▶
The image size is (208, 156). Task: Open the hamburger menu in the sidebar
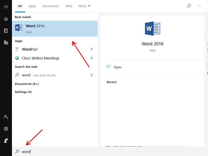6,6
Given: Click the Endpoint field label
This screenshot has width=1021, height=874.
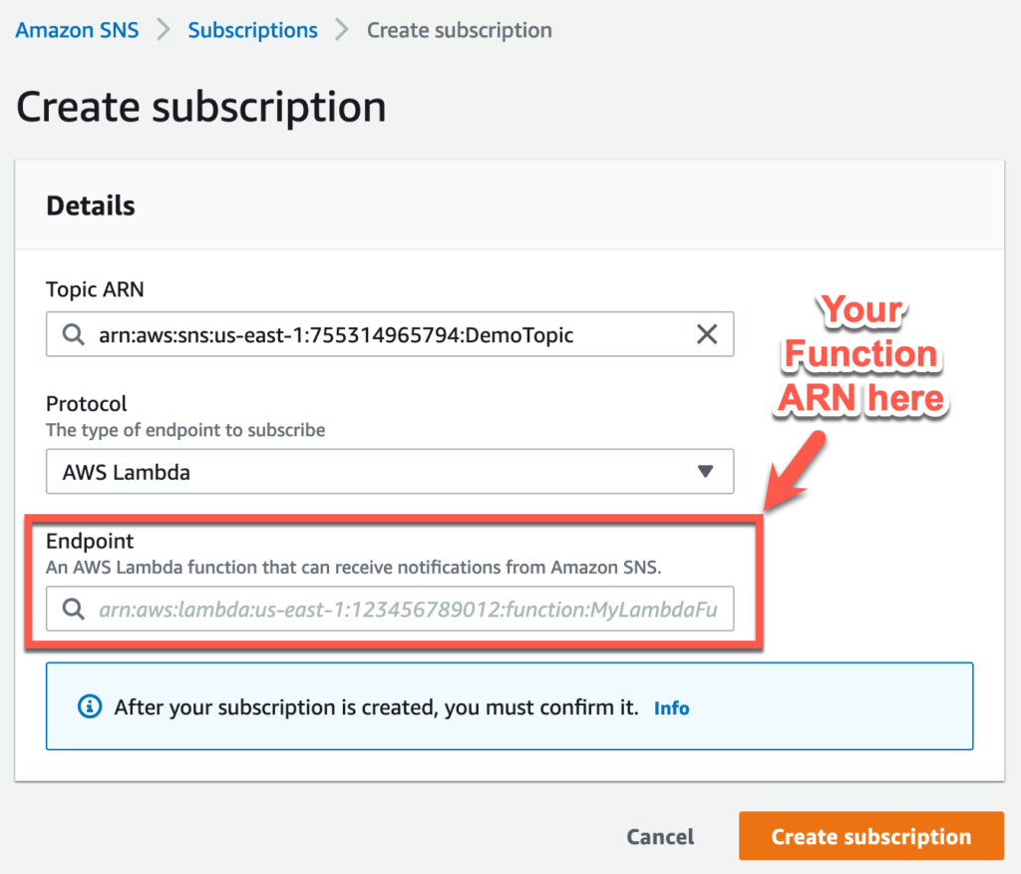Looking at the screenshot, I should 90,541.
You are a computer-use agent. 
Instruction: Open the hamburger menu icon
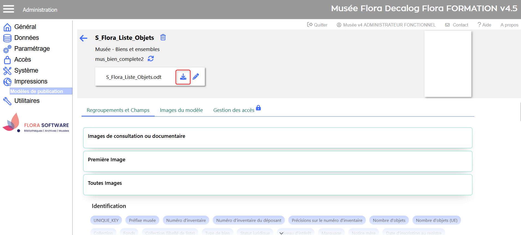8,9
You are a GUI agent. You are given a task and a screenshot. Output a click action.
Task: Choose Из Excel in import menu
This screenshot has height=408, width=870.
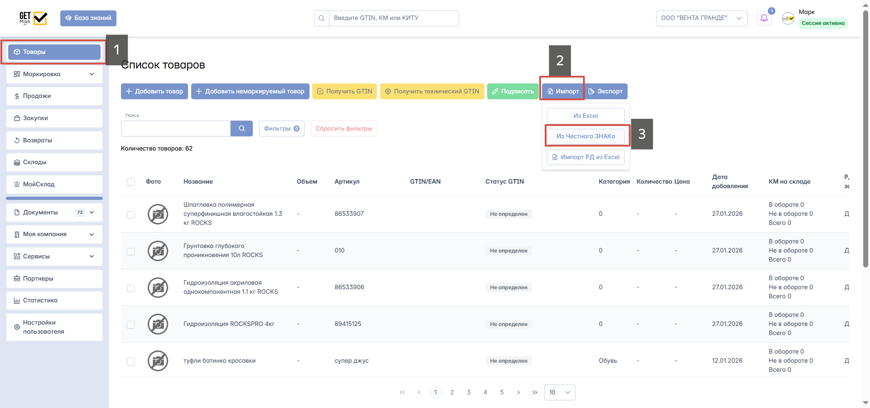tap(585, 116)
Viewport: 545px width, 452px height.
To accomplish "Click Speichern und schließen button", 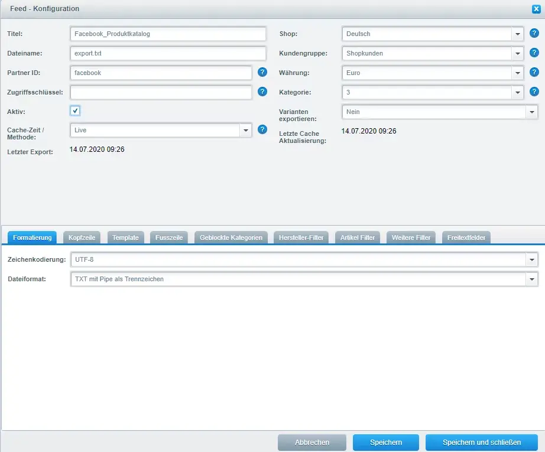I will [482, 443].
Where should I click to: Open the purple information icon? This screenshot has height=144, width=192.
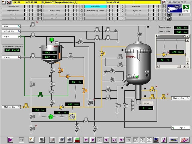click(164, 140)
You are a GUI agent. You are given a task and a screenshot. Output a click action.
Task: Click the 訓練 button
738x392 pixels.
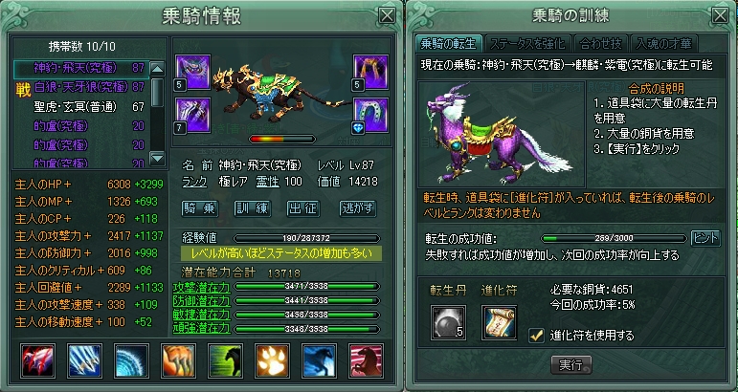[253, 208]
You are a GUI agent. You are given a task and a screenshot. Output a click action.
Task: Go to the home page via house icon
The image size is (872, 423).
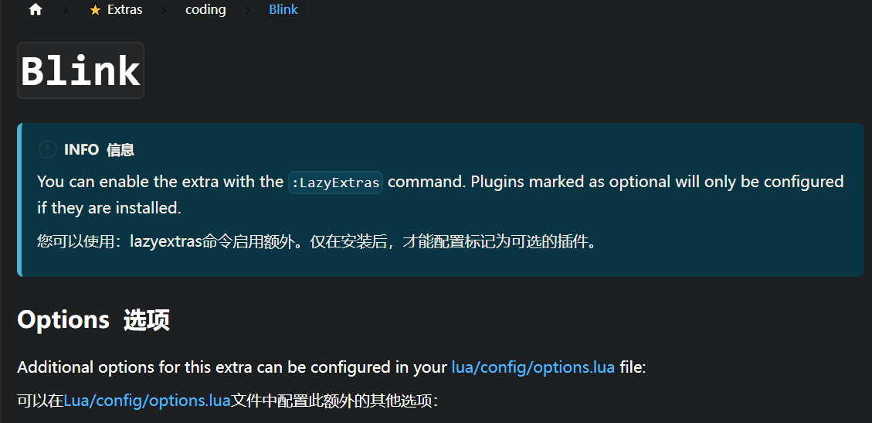click(36, 9)
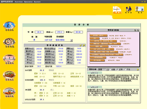Open the 营养分析 scientist sidebar icon
The image size is (147, 109).
pyautogui.click(x=9, y=25)
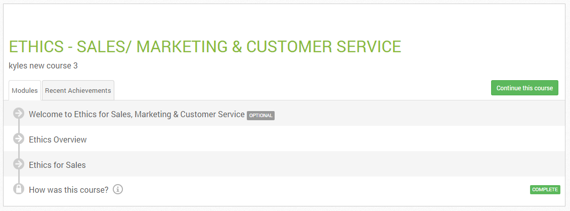The image size is (570, 211).
Task: Open Welcome to Ethics for Sales, Marketing module
Action: 137,114
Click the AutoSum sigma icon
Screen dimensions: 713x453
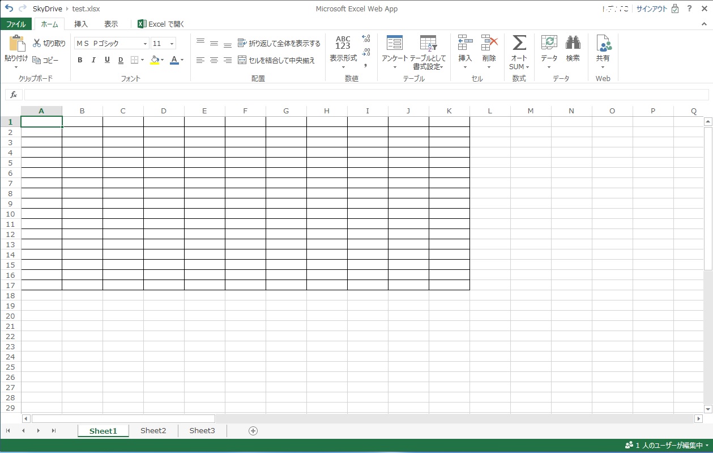pyautogui.click(x=519, y=43)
◀
• [Requirement]: Set down the records above exactly as written, beginning with the first line and ending with the line that contains "Task: Choose Из Excel in import menu", and do not include pictures.

• [Solution to the problem]:
The image size is (208, 156). Task: Open the hamburger menu in the sidebar
6,6
Given: Click the Endpoint field label
This screenshot has width=1021, height=874.
Looking at the screenshot, I should 90,541.
You are a computer-use agent. 
Instruction: Open the hamburger menu icon
8,9
You are a GUI agent. You are given a task and a screenshot. Output a click action.
Task: Choose Из Excel in import menu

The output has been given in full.